DDNJ Podcast: Disability Decolonized

By Jenna Olson | April 21, 2023

An interview with Nathan Rabang and Vanessa Hiratsuka

Nathan Rabang and Vanessa Hiratsuka

A full transcript of this episode is available in English and Spanish

Worldwide, over 1 billion people have a disability. Global data about indigenous persons with disabilities is lacking, but there is data to show that indigenous persons are more likely to experience disability that the general population (United Nations Department of Economic and Social Affairs).  “The disability community within indigenous peoples is super underrepresented,” said Nathan Rabang.

In a recent episode from the Developmental Disabilities Network Journal’s podcast, Author Insights, Nathan Rabang and Vanessa Hiratsuka discussed the decolonization of disability among indigenous communities.
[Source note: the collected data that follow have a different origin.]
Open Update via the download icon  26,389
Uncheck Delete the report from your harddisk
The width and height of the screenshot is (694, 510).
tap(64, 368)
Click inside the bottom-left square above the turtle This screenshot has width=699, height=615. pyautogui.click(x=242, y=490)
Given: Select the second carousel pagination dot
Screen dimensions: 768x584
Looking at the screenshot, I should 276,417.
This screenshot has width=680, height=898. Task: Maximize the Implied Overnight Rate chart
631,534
“Decolonization isn't a metaphor, it's an action,” Hiratsuka said. “This [action] is educating ourselves as to what are those histories of the people who we're working with […and] becoming aware of colonial history.”

There are programs currently pursuing the work of decolonization, like Oyáte Circles and Sisa.  “[These programs] are actively making culturally appropriate systems and services available for indigenous peoples, and specifically indigenous peoples with disability,” Rabang said. “Finding [decolonized programs] and implementing their practices and their policies is something that can be done for programs that already exist.”
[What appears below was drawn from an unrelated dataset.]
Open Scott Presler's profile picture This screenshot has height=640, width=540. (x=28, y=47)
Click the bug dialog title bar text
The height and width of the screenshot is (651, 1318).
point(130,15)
A key piece of decolonization is self-determination.  “We don't want to get stuck only in the trauma of colonialism, but also to highlight the beauty [and] the impact of tribal […and] individual self-determination,” said Hiratsuka.

“Self-determination is vital, and the application of it in the disability community is choice in education, choice in services, choice in every aspect of their life,” said Rabang. “And for tribal populations, tribal sovereignty is self-determination for them.”

“Tribal communities are experts on how they want to live and how they ought to live.  [Individual with disabilities] are the experts on how they ought to be treated and what ought to be done there,” said Hiratsuka.  “The journeys of individuals and the journeys of communities are important.”

Decolonization and self-determination are powerful tools in the progress of the disability community within indigenous peoples.

You can learn more about the journal and its companion podcast on our website. Subscribe to DDNJ Author Insights on Apple PodcastsSpotify and Google Podcasts.

About the Authors

Nathan Rabang was born on Dena'ina land in Anchorage, AK. He is enrolled in Shxwhá:y Village in Southern BC. He currently works as a researcher at the University of Alaska’s Center for Human Development. His research involves disability, critical indigenous theory, and bioethics.

Vanessa Y. Hiratsuka, PhD MPH (Diné/Winnemem Wintu) is an assistant professor of clinical and translational research and co-director of research and evaluation at the University of Alaska Anchorage Center for Human Development. She is also an affiliate faculty member of the University of Washington's Department of Bioethics and Humanities. She received a bachelor’s degree in human biology from Stanford University, a master’s degree in public health practice from the University of Alaska Anchorage, and a doctoral degree in public health from Walden University. She is the co-chair of AUCD's Council on Research and Evaluation (CORE).